A las 7 h. de la mañana ya estaban todos los peregrinos reunidos en la Estación de Francia, el punto de salida, donde esperaban ya los autocares con los motores encendidos. Mientras los enfermeros repasaban las listas de los enfermos, los profesores ponían orden entre los escolares y los familiares se despedían, la sonrisa de los protagonistas del viaje iba en aumento por esta peregrinación tan deseada durante todo el año y que los llena de esperanza.
La esperanza
El lema este año recoge este deseo de los enfermos con «El magnificado de la Esperanza», que es la premisa puso nombre a la Jornada Mundial del Enfermo, el 11 de febrero, cuando el Santo Padre invitó a hacer el cántico a María. Como explica el consiliario de la Hospitalidad, Mn. Andreu Oller, el lema «es la oración agradecida que celebra la fecundidad de una vida visitada por Dios». «María en el Magnificado – explica Mn. Oller- da gracias por la acción que Dios hace a través de ella y que llega a nosotros como una fuente de agua viva».
Durante la peregrinación de Lourdes el milagro brota de la esperanza que se respirar entre los enfermos, fruto de la dedicación de los hospitalarios. «En Lourdes – explica Mn. Oller- encontramos un lugar de esperanza y de renovación, que a la vez se transforma en un lugar de misión, de servicio y de ser portadores del don de Dios».
Una peregrinación que «engancha»
En este 162è peregrinación se estrena la nueva presidenta hospitalaria, Marta Ventura, aunque nueva en funciones, veterana cuando a la experiencia de la peregrinación que desde que se estrenó con su abuela ha seguido siendo fiel a la Hospitalidad de Lourdes . «Aunque la gente de entrada no se lo imagina, una vez vas después volverás», explica la presidenta. «Lourdes es un lugar que permite desconectar donde te reencuentras con todos los voluntarios, peregrinos y donde haces mucha piña», añade.

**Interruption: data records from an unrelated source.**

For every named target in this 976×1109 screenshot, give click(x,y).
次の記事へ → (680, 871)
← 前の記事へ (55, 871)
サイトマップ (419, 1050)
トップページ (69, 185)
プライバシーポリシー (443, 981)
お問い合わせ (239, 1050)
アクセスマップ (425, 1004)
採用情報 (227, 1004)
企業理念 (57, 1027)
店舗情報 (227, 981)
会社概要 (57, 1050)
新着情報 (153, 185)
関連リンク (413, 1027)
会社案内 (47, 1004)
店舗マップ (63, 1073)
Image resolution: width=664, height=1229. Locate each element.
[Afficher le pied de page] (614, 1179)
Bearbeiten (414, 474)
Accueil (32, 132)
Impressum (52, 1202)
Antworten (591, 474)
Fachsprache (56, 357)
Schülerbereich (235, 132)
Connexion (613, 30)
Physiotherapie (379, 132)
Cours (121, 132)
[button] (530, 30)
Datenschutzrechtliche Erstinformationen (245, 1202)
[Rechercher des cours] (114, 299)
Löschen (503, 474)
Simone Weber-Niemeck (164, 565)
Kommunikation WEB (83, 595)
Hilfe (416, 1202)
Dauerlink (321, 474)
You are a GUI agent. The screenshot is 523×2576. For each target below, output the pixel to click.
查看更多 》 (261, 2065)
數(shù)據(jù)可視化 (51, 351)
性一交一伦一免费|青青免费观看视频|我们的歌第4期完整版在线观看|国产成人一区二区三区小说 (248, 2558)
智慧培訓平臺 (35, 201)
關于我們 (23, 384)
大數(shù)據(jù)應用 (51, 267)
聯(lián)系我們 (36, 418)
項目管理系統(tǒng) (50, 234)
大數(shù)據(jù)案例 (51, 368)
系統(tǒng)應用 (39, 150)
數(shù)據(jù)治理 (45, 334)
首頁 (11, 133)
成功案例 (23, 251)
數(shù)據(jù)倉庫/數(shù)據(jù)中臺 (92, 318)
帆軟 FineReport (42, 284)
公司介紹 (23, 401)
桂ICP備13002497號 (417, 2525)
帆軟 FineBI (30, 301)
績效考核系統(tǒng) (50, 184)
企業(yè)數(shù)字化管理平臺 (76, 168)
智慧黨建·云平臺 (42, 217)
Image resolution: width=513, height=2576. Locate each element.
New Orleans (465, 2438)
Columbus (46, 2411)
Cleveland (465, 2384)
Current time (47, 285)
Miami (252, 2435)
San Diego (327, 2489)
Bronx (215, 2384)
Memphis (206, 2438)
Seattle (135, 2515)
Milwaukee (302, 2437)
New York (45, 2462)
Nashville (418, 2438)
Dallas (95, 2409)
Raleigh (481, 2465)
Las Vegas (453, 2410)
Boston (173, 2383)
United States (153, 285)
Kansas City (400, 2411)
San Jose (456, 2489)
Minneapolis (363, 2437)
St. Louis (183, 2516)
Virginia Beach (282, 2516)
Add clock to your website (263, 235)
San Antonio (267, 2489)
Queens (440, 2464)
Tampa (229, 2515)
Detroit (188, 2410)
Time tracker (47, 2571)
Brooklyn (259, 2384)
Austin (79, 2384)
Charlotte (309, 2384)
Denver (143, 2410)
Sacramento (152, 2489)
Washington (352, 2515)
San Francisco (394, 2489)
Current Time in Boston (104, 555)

También los escolares, algunos que repiten y otros que se estrenan, se añaden a la peregrinación de junio dando un aire fresco y sobre todo motivador a los enfermos. Los alumnos de las escuelas la Salle Bonanova, el Sagrado corazón, los Jesuitas de Caspe, los Salesianos, las Teresianas y San Ignacio fichan cada año para sumarse a esta experiencia que les aporta una lección de vida.
Este año, además entre los peregrinos viaja también la Cruz de Lampedusa, como signo de solidaridad con los refugiados, a quienes los hospitalarios pondran en sus oraciones a la Virgen de Lourdes.